Loss on Discontinued Operations is a line item on an income statement of a company, below Income from Continuing Operations and before Net Income. It represents the after tax gain or loss on sale of a segment of business and the after tax effect of the operations of the discontinued segment for the period.
b) Noncontrolling Interest Allocation
Non-controlling Interests represents the share in a subsidiary that is not owned by the group (i.e., the number of shares which are not owned by the parent company). or in other words Non-controlling interest (NCI), also known as minority interest, is an ownership position whereby a shareholder owns less than 50% of outstanding shares and has no control over decisions.
This can be expressed as either a share (%) of net assets of the subsidiary, or can be expressed as a fair value (effectively, a share of net assets plus a consideration for goodwill).

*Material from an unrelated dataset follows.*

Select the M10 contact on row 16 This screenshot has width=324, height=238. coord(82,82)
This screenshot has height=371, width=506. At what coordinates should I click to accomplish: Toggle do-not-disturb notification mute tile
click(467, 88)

Minority interest belongs to other investors and is reported on the consolidated balance sheet of the owning company to reflect the claim on assets belonging to other, non-controlling shareholders. The non-controlling interest is reported in accordance with IFRS 5 and is shown at the very bottom of the Equity section on the consolidated balance sheet and subsequently on the statement of changes in equity. Also, minority interest is reported on the consolidated income statement as a share of profit belonging to minority shareholders.
c) Earnings per share
EPS is portion of company's profit allocated to each outstanding share of common stock.
Publicly owned business must report Earnings per Share (EPS) below the income line in their income statements - giving EPS a certain distinction among financial ratios.
Why is Earnings per share considered so important? because it gives investors a means of determining the amount the business earned on their stock share investments: Earnings per share tells you how much net income the business earned for each stock share you own.
d) Unusual and Infrequent gains and losses
Unusual and Infrequent gains and losses means Gains and losses happened outside the company operations and will most likely never happen again.
As per FASB rules, events that are both Unusual and Infrequent in nature, are listed as extraordinary items on income statements, will be treated such as losses from theft or early retirement of debt.